半導体市場への依存
売上高に占める半導体・電子部品関連の比重が高く、約4年周期のシリコンサイクルによる景気変動の影響を受ける可能性がある。業績への影響はプラス・マイナス双方あるが、その程度の想定は困難とされている。対応策として、自動車等の製造業全般への事業領域拡大、エンジニア派遣領域の拡大、ソリューション事業における構造改革需要の取り込みを進めている。
労働者派遣許認可リスク
労働者派遣法および職業安定法に基づく許可を厚生労働大臣から取得して事業を行っており、重大な法令違反が発生した場合には許可の取り消しや事業停止を命じられる可能性がある。グループ各社が複数の許認可を保有しており、一社でも取り消しとなれば事業全体に影響が及ぶ。コンプライアンス教育の徹底と継続的な内部統制の強化により対応している。
コンプライアンス違反リスク
労働基準法、労働安全衛生法、個人情報保護法等の多岐にわたる法律に基づいて事業を行っており、法令違反が発生した場合には許認可取り消しや社会的信用の失墜が生じる可能性がある。また、顧客企業の機密情報を取り扱う中で情報漏洩が発生した場合、派遣契約の解除や損害賠償請求のリスクがある。コンプライアンス教育の徹底、内部統制の強化、顧客企業への啓蒙活動により対応している。
技術職社員の確保・定着
事業の根幹を担う技術職社員について、労働市場の状況や若年層を中心とした労働人口の減少により必要な人材確保が困難になる可能性がある。定着率の低下による採用費増加や、地元採用困難時の移転費用発生による売上総利益率低下のリスクも存在する。女性・シニア・外国人等多様な求職者層へのアプローチと各地域の職場開拓により、はたらき方の多様性を支えるプラットフォームの構築を進めている。
業績の変動リスク
顧客である国内メーカーの減産に伴い契約数が減少するとともに、同業他社との価格競争が激化する傾向がある。

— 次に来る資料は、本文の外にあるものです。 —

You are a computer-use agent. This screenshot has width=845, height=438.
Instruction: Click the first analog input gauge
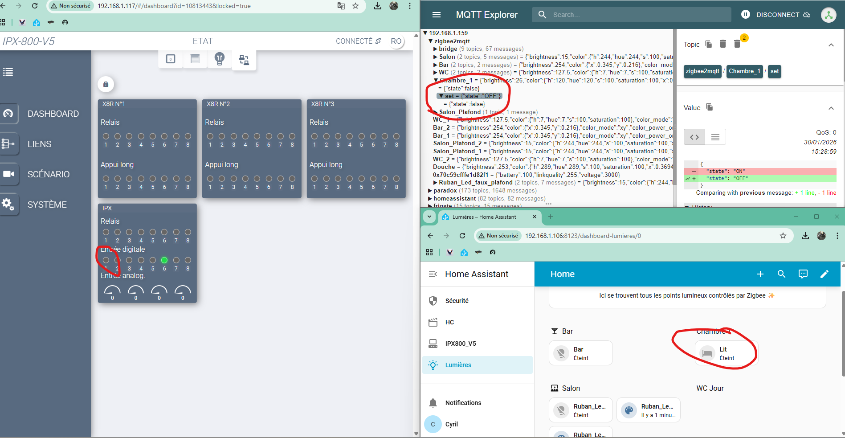pos(112,292)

一方、無期雇用を原則とする技術職社員の配置転換が円滑に進まない場合には待機人員が発生し収益を圧迫し、急激な契約増加時には採用費が先行して損益に悪影響を与える可能性がある。顧客企業とのパートナーシップ構築により長期的・安定的な人材供給を目指している。
財務制限条項・財政リスク
事業拡大に必要な資金を金融機関からの借入で調達しており、一部の借入契約には財務制限条項が付されている。条項に抵触した場合には借入金利の上昇や期限の利益喪失が生じ、財政状態および経営成績に影響を与える可能性がある。ネットDEレシオ0.5以下、のれん自己資本比率50%以下を経営の重要指標として、借入と自己資本のバランスをとった経営を行っている。
M&Aののれん減損リスク
戦略的なM&Aや資本提携を積極的に推進しているが、デューデリジェンスによるリスク特定や買収後の統合プロセスが適切に進捗しない場合、投下資本の回収が困難となりのれんの減損リスクが発生する可能性がある。M&A・資本提携専任組織を設け、案件会議・取締役会での決議プロセスを経るとともに、買収後も取締役会および経営会議で定期的にモニタリングを実施している。
情報セキュリティリスク
大量の個人情報および機密情報を保有しており、サイバー攻撃や不正アクセス等によりデータが外部へ流出した場合、業績に多大な影響を与える可能性がある。個人情報保護方針や情報セキュリティ管理規程に基づく施策を整備し、高い情報セキュリティ・サイバーセキュリティレベルの確保に努めている。役職員に対して定期的な情報セキュリティ教育を実施している。
技術革新への対応遅れ
技術職社員を派遣する製造業において技術革新や事業環境変化のスピードが増しており、顧客企業の技術革新の方向性を適時適切に把握できない場合、技術職社員のスキルセット・職種転換が適切に図れず競争上の優位性が失われる可能性がある。対応が遅れた場合にはビジネスモデルそのものが陳腐化するリスクもある。顧客企業とのリレーション維持・強化により市場ニーズの変化への柔軟な対応能力の発揮に努めている。
人権リスク
外国人技能実習生管理代行事業を含む事業活動において、強制労働・差別・ハラスメント等の人権に関する法令・規制が遵守されない場合、事業運営への支障や社会的信用の失墜が生じる可能性がある。「UTグループ人権方針」を策定し、国際人権基準を支持するとともに、毎年のリスクアセスメントにより人権リスクを含む全社リスクを特定し、対応策および損失最小化に向けた行動計画の策定を進めている。